Sorry that he has taken a case of you being brave and strong and used it to criticize you. Fuck that, you know?

I saw run a victory lap, run up stairs playing the Rocky theme song, etc. You did something good on behalf of more vulnerable people, and it worked. Go you!
posted by bluedaisy at 1:50 PM on August 11, 2023 [4 favorites]


Best answer: Well done. Your husband, however, deserves a large raspberry. You were handling it, and had he wanted to back you up, he could have had his finger on the 911 button and been discretely videotaping in case things got out of hand. Doesn't sound like he was doing anything to back you up in that fashion. His deriding of what you did after the fact smacks of misogyny.
posted by BlueHorse at 2:05 PM on August 11, 2023 [4 favorites]


Best answer: You did great. Thank you for helping others in need! I too am side-eyeing your husband for a. not joining you, and b. pointlessly criticizing how you handled the situation. With regard to the former, I just find it pretty weird that he stayed totally out of this, especially once it was just you and the guy alone. Even if I don't feel something warrants intervention (and this situation did), if I'm with someone who decides to intervene, I'm not just gonna stand to the side spectating for things to complain about later. I'll either monitor with an emergency call at hand, or join the effort. For instance, while you talked to the unstable guy, I might've pretended to know the women and sat down with them for a chat about something mundane.

In the future, I would avoid getting roped into longer interactions with people like this. Not because you did anything wrong, but because this man did not deserve your time or space. Once he'd calmed down, I might've said something like, "I'm sorry, I can't join you, I have an appointment to make. But have a nice afternoon!" (while already starting to walk away).

I still think you did the right thing, although I do wonder why the women hadn’t just walked away.

"Freeze" is a very common fear response. And even if they weren't necessarily "frozen" to the point of being unable to think, it often feels safer to wait for something to end rather than change the physical terms of the situation. Especially if you're at a size disadvantage. Standing up from the bench or walking away might invite an enraged arm grab, stalking behavior, and other escalations. It is no surprise to me that they didn't try to leave.
posted by desert outpost at 2:55 PM on August 11, 2023 [10 favorites]


I have to disagree with people who think your husband is acting out of some personal shame. From his perspective you took a dangerous risk and lucked out this time.

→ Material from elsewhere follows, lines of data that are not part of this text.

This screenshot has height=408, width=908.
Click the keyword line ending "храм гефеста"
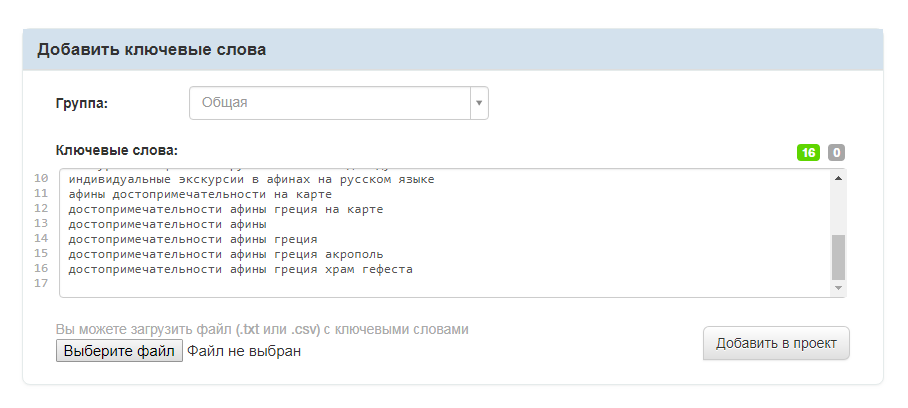[240, 270]
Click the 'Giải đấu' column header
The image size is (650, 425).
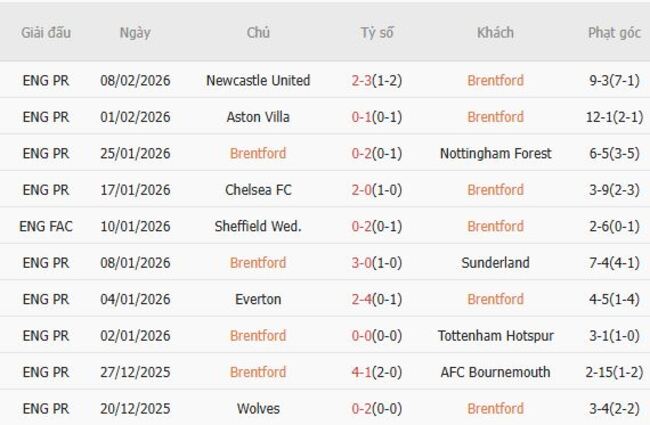(46, 32)
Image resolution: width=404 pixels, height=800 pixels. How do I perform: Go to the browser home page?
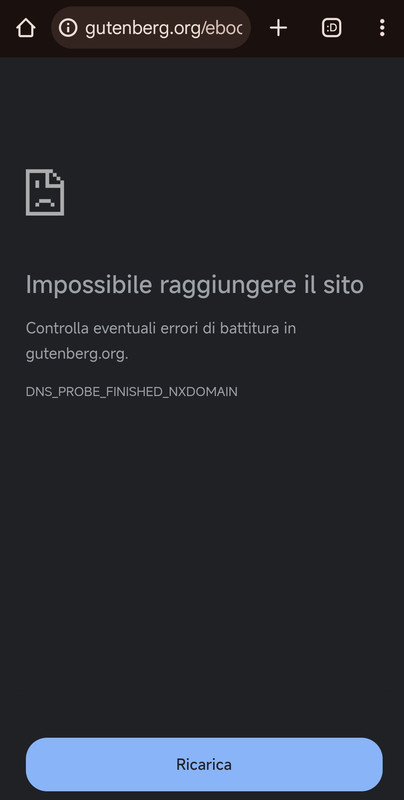click(26, 28)
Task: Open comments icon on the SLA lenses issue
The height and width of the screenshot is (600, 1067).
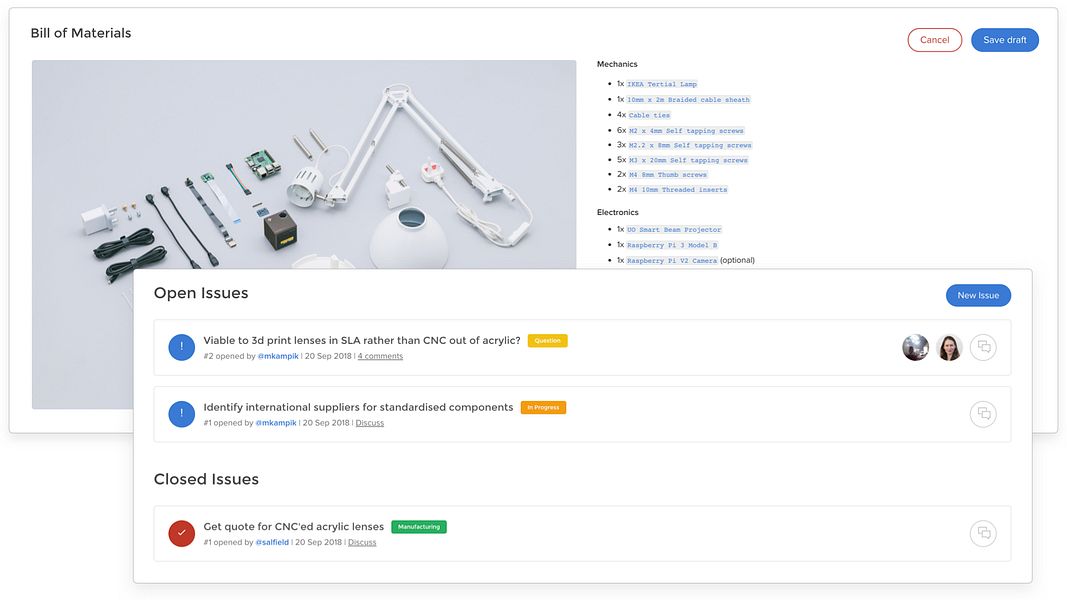Action: [x=983, y=347]
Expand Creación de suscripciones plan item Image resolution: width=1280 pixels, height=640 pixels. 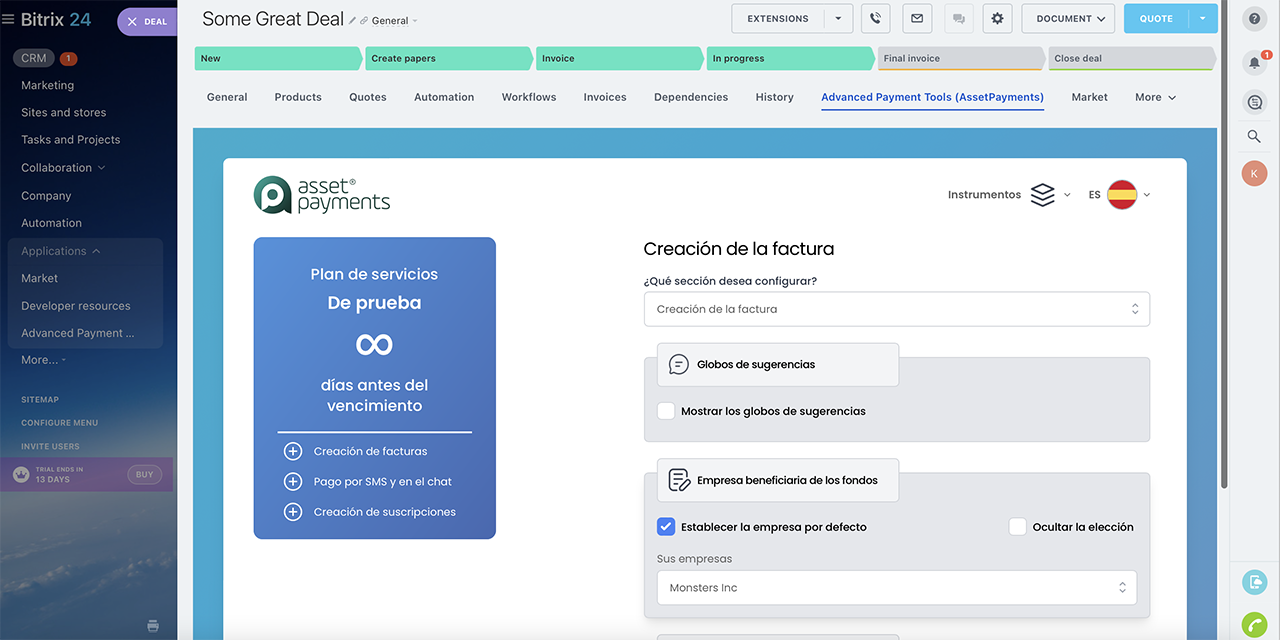pyautogui.click(x=293, y=512)
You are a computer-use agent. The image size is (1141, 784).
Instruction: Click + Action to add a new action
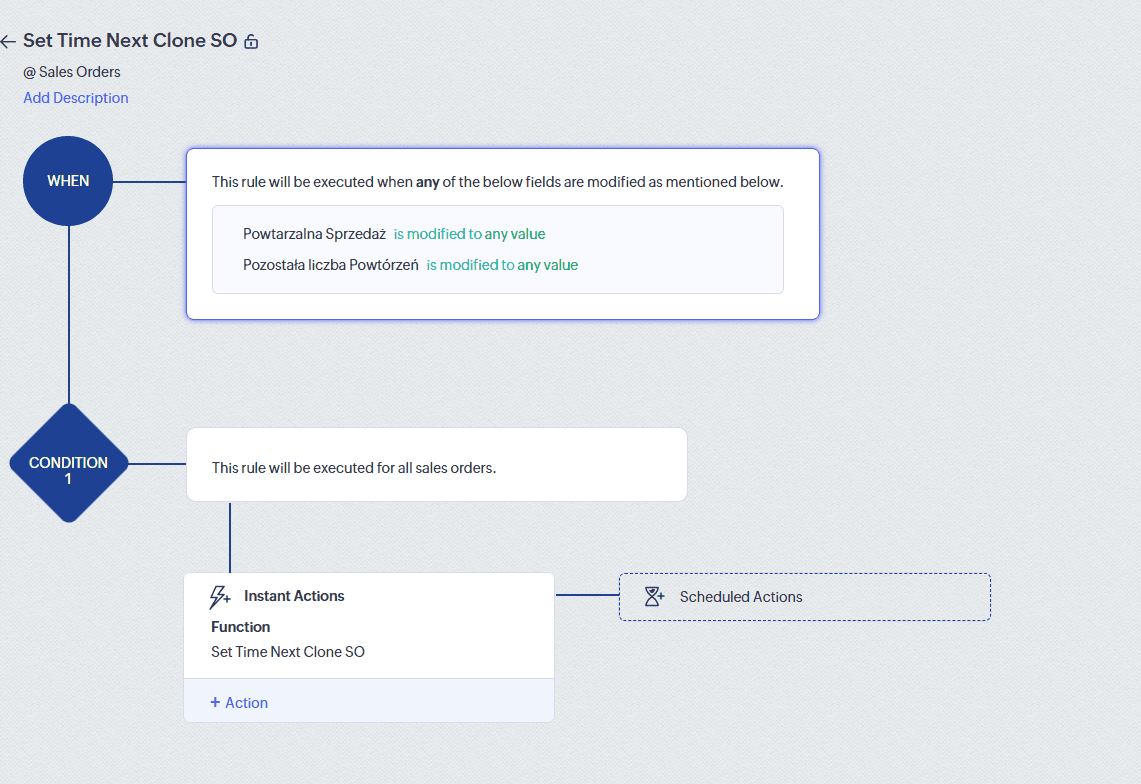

Through all of this, my husband was close by.

So, once again from his perspective, you placed him in a position where you expected to have him come to your aid if things got ugly. You didn't just insert yourself into the situation, you made him part of it too. I've been there and it is a frustrating thing.
posted by Tell Me No Lies at 3:26 PM on August 11, 2023 [5 favorites]


I think you did the right thing. It wasn't zero-risk, but you judged the situation correctly and did a great job of de-escalating. Nice work!

In my opinion, unless there's an imminent risk of violence, calling the cops is always an escalation. It raises the stakes. This guy was being an abusive asshole but it doesn't sound like a fight was about to break out. If you had called the cops, maybe they would have calmed him down ... or maybe they would have been confrontational, or maybe the guy would have seen them as a provocation and gotten even more agitated. Or maybe he was vulnerable in non-obvious ways (past legal troubles, undocumented status, etc.) and involving the cops would've had more serious consequences than he deserved. Or maybe his victims were in the same position, and having to talk to the police would put them at risk. All of those outcomes would be worse than what actually happened. And you yourself proved the cops weren't needed in order to defuse the situation safely.
posted by Gerald Bostock at 3:58 PM on August 11, 2023 [3 favorites]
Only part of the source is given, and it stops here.